A reasonable person could look at it, and go, okay, so a parenthesized string
is made up of some sequence of

    
    
      ( <more balanced parens> )
    

possibly repeated, to get things like "()()()". i.e., do that check in a loop.

That is, for whatever position you're at, check that the first character is
"(". Check that at position+1 there is a balanced parentheses string. Check
that at position+1+len(the balanced paren string) there is a ")".

Consume as many of those as you can in your loop; return the consumed data as
the "balanced string". Now, this function has to return the string (since our
use of it above needs the length to know where the inner string ends). It
stops after it can't consume anything further. The whole string is balanced if
we consumed everything. _That 's it._

The stack is implicit here. Yeah, you have to know recursion, but that's the
thing about interview questions: at some point you have to know something.

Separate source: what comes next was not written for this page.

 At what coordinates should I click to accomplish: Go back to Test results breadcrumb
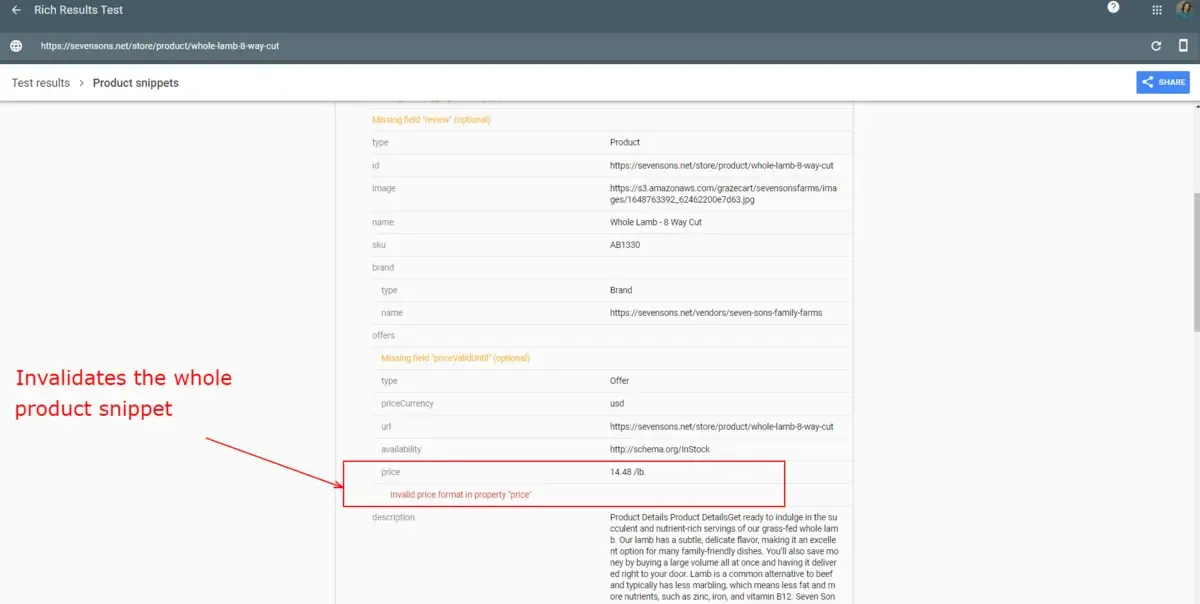(x=41, y=83)
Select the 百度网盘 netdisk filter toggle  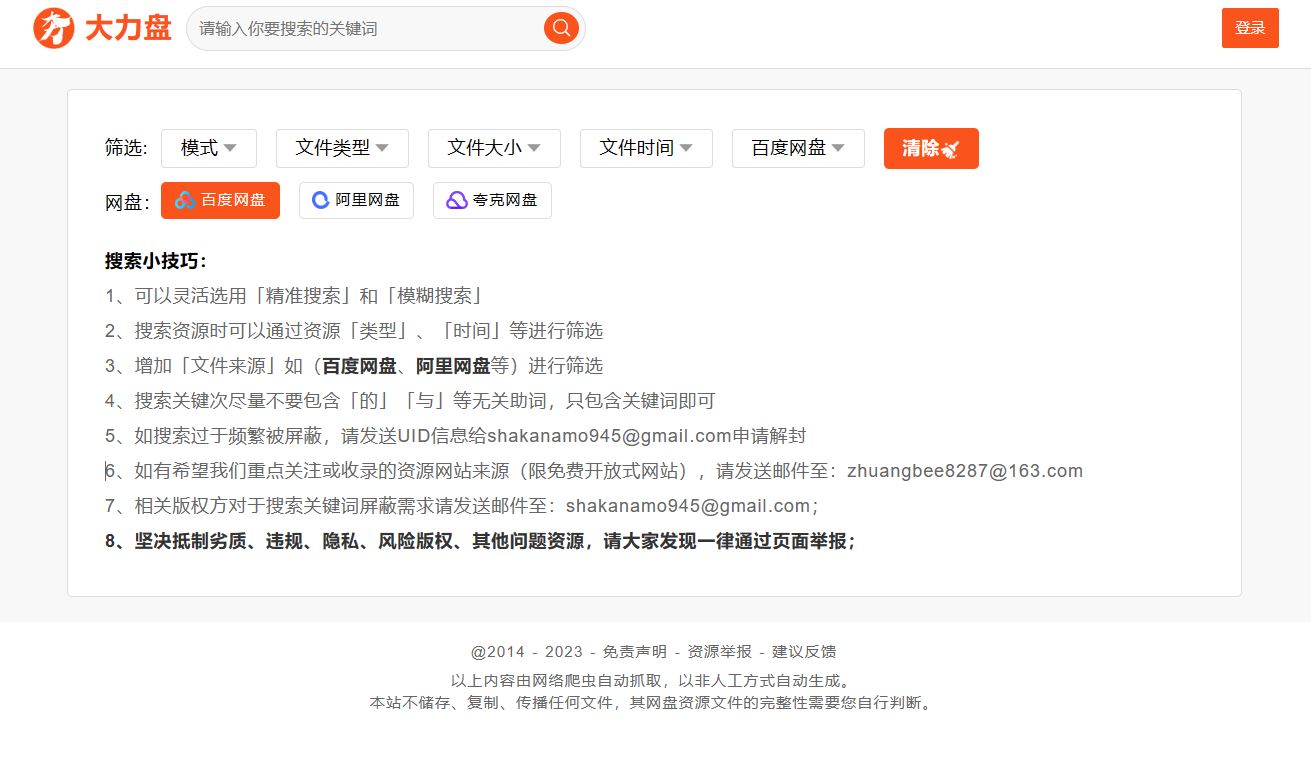(220, 200)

I asked elsewhere, and it hasn't been answered in this thread: if this is a
bad question, what would make it a _good_ one? I would love to see what the
author's idea of a good question is.

For the real-world applicability of this: I deal primarily w/ HTTP APIs.
Sometimes, that requires me to make use of certain HTTP headers, and a great
deal of web "frameworks" out there do not parse HTTP headers; they just give
you back the raw key-value map as strings or somesuch. _Several_ of HTTP's
headers are context-free. (They require at least a stack to parse.)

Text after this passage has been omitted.